# [What you should do]
Leave out the pictures and repeat the data exactly.

# [Records for the exercise]

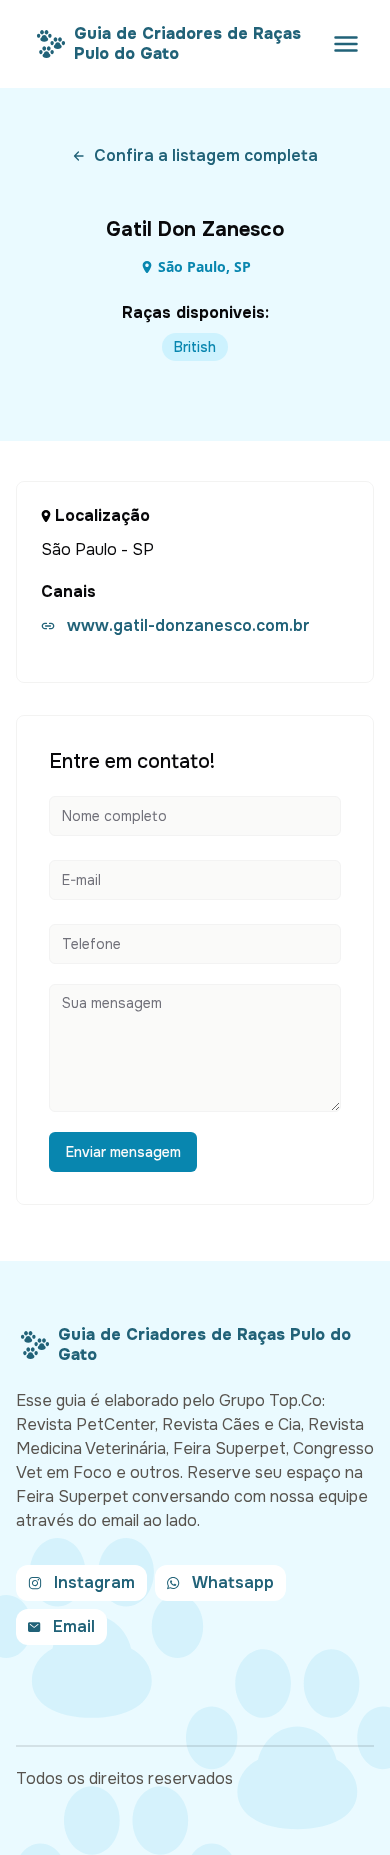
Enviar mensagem (123, 1152)
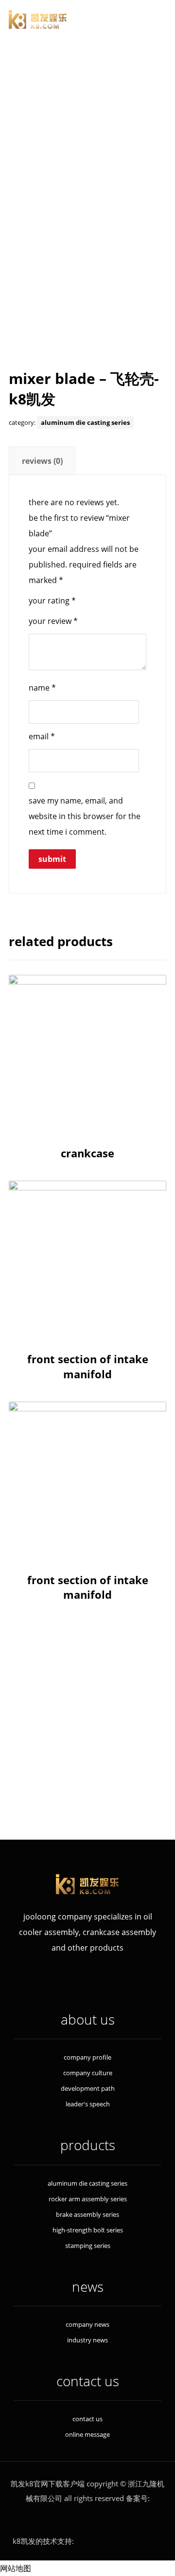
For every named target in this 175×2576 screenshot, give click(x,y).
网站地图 (15, 2568)
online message (87, 2434)
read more (88, 1107)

# [Written response]
Enviar mensagem (123, 1152)
For every named target in this 175×2576 screenshot, give click(x,y).
网站地图 (15, 2568)
online message (87, 2434)
read more (88, 1107)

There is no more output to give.